Data for this task Block Start
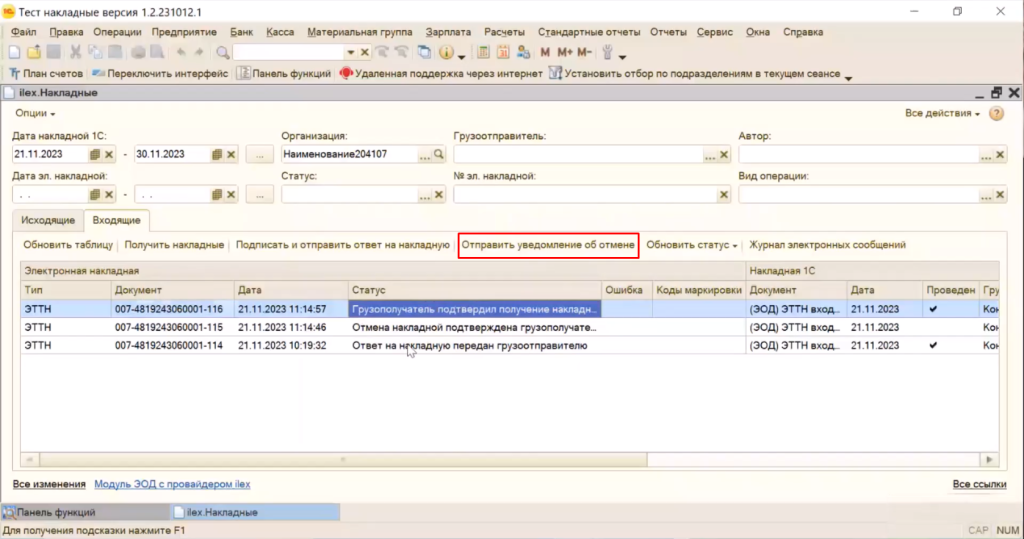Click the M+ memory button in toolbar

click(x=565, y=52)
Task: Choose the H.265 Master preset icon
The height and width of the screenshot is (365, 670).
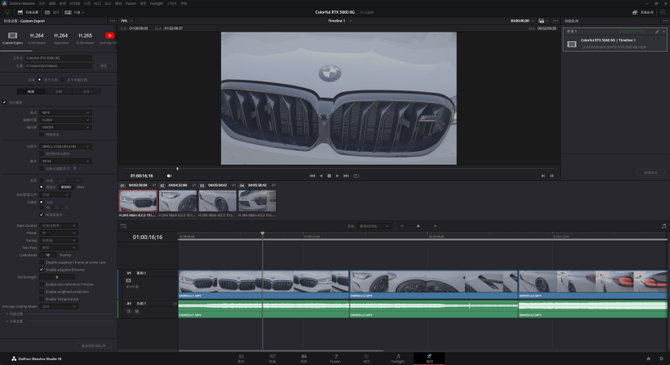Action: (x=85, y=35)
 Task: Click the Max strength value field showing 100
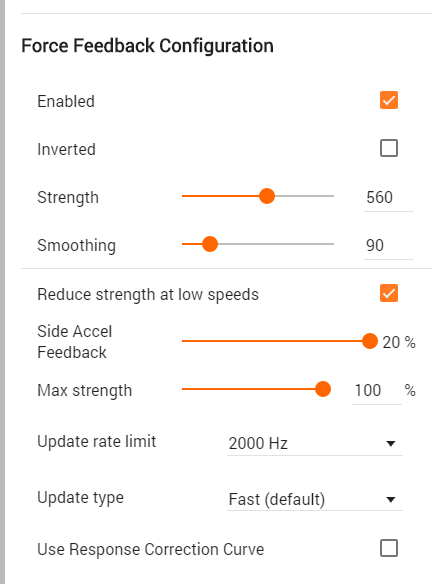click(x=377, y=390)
Data for this task Block End
Restate word for word only the lines from the one with "Task: Choose the H.265 Master preset icon" through the last line of the material, both included. Any picture should be left out.

Response to this task »
Task: Choose the H.265 Master preset icon
The height and width of the screenshot is (365, 670).
Action: (x=85, y=35)
 Task: Click the Max strength value field showing 100
click(x=377, y=390)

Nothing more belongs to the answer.